The Co Tu people, an ethnic minority group residing in the mountainous regions of central Vietnam, celebrate their weddings with a vibrant tapestry of rituals that transcend the union of two individuals, symbolizing the forging of bonds between families and clans.
Wedding ceremonies of Cơ Tu People
The first is the Ganoo Ceremony (Proposal ceremony), which is mostly performed by a matchmaker. Some time after the engagement ceremony is the wedding ceremony. The length of time between the engagement ceremony and the wedding depends on the two families, sometimes mainly depending on the village elders, because if the village elders cannot ask permission from the gods during the year, the wedding will have to wait until the next year.

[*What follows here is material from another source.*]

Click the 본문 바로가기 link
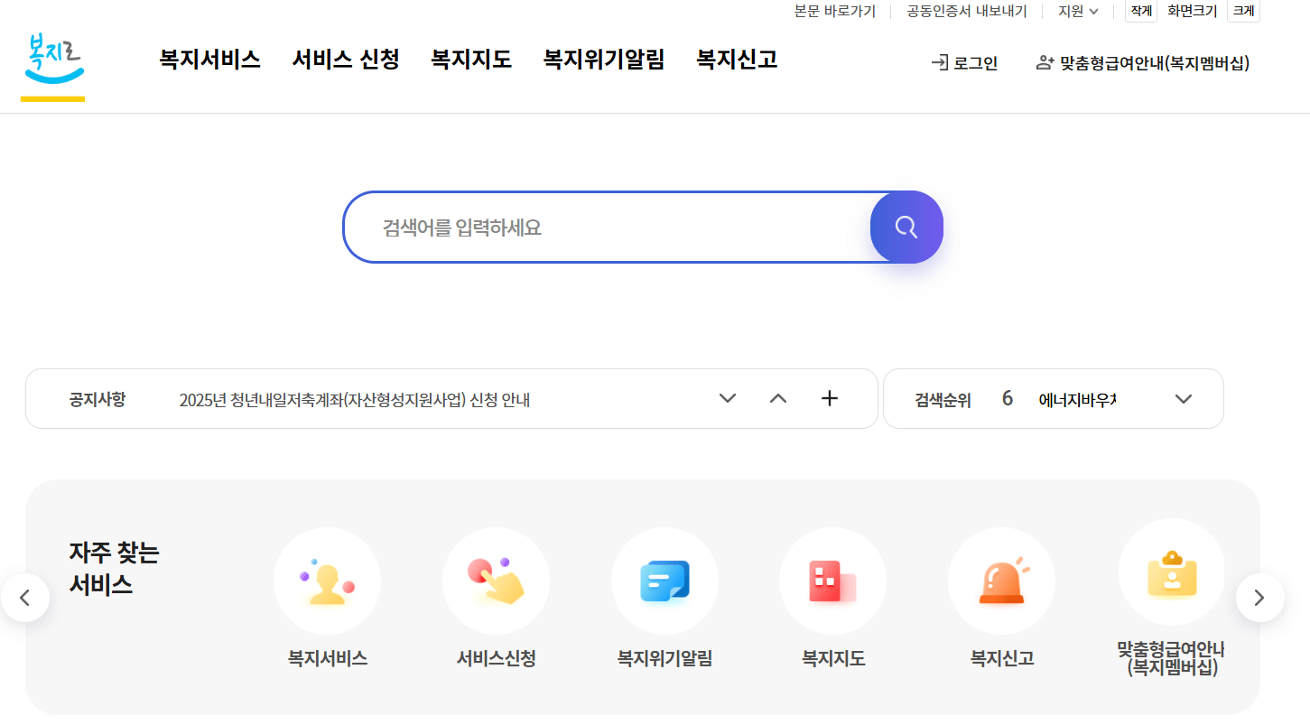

The Bhrớ Bhiêc (wedding ceremony) of the Cotu people is held on a relatively large scale. Just like the Kinh people, after the wedding ceremony, the Cotu people have the custom of bringing the bride to her husband’s house (Duong Acoon Chodong CuDik).
The wedding customs of the Co Tu people are different from those of the Kinh people in the delta in some points. Especially, they have one more ceremony, held three years after the wedding, which is the husband and wife’s coming-of-age ceremony or “Ăn Zum” ceremony.
The “Ăn Zum” ceremony actually includes 2 separately ceremonies because before the official “Ăn Zum” ceremony takes place, there must be a negotiation, usually between relatives and village elders, and it is called the “Ăn Zum” decision ceremony (Predăh Zum). In fact, the “Ăn Zum” ceremony is almost like another wedding ceremony.
Rituals of each wedding ceremony
After the matchmaker has determined a wedding date, in addition to betel and wine, the groom’s family must also give the bride’s family jars (Ché). These jars will later become jars containing precious objects for the new couple. The engagement ceremony was attended by dozens of old and young people, but after choosing the wedding date, the groom’s family must choose people who are older, knowledgeable, reasonable, and especially know how to respond, to go to the bride’s house. These people, through logic singing (hát lý), will negotiate everything with the bride’s family. On the contrary, the bride’s family must also choose reputable people with the wisest arguments to respond to the groom’s family. Two sides exchange words through hát lý like that around jars of wine. This is the unique cultural beauty of the Co Tu people.
On the wedding day, a group of people from the groom’s family carry jars of Tr’đin wine, rice, sticky rice, lead a buffalo, and carry a wooden coffin… and come to the bride’s house. The wedding took place according to customary law. The buffalo is tied to a tree planted in front of the house. Everyone attending the wedding dance together to the rhythm of gongs. After the simple rituals of the homeowner (the bride) and the village elders, the buffalo stabbing ceremony will occur. A muscular man leads the dancing group, holds a sharp spear in his hand, pierces the buffalo’s throat. If the buffalo collapses after one attack, it is a good omen. If not, the dancing group continues to follow the rhythm of the gongs, in a circle, and continues stabbing the buffalo, until the buffalo can’t hold on anymore and collapses. The buffalo meat is immediately cut into pieces and reserved for cooking and regaling everyone. The remaining meat is divided equally to all villagers on the bride’s family side.
Three years after the wedding is the “Ăn Zum” ceremony (coming of age ceremony). The bride’s family slaughters a chicken, cooks a tray of sticky rice, and places them in front of the altar. Parents of both sides are present. The homeowner worships the gods, praying for the young couple to be healthy, wealthy, and have many children. After the ceremony, sticky rice and chicken are reserved for the young couple. They sit, eat, and feed each other, then drink from the same bowl of wine.
After the “Ăn Zum’ ceremony, the girl must now live with her husband’s family and no longer go to her parents’ house. The wooden coffin that was carried by the groom’s family to the bride’s house on the previous wedding day is for showing the filial piety of the bride to her parents, because after the “Ăn Zum” ceremony she is no longer allowed to visit or take care of her parents. Even if her parents die, she won’t be there to comfort them or listen to their last words or advice. The wooden coffin is a daughter’s filial gift, so that her parents can be warm when they die, even without her by their side.
The wedding rituals of the Co Tu people embody their deep respect for tradition, their harmonious relationship with nature, and the paramount importance they place on family and community. Witnessing these vibrant celebrations offers a glimpse into the rich cultural tapestry of Vietnam’s ethnic minorities.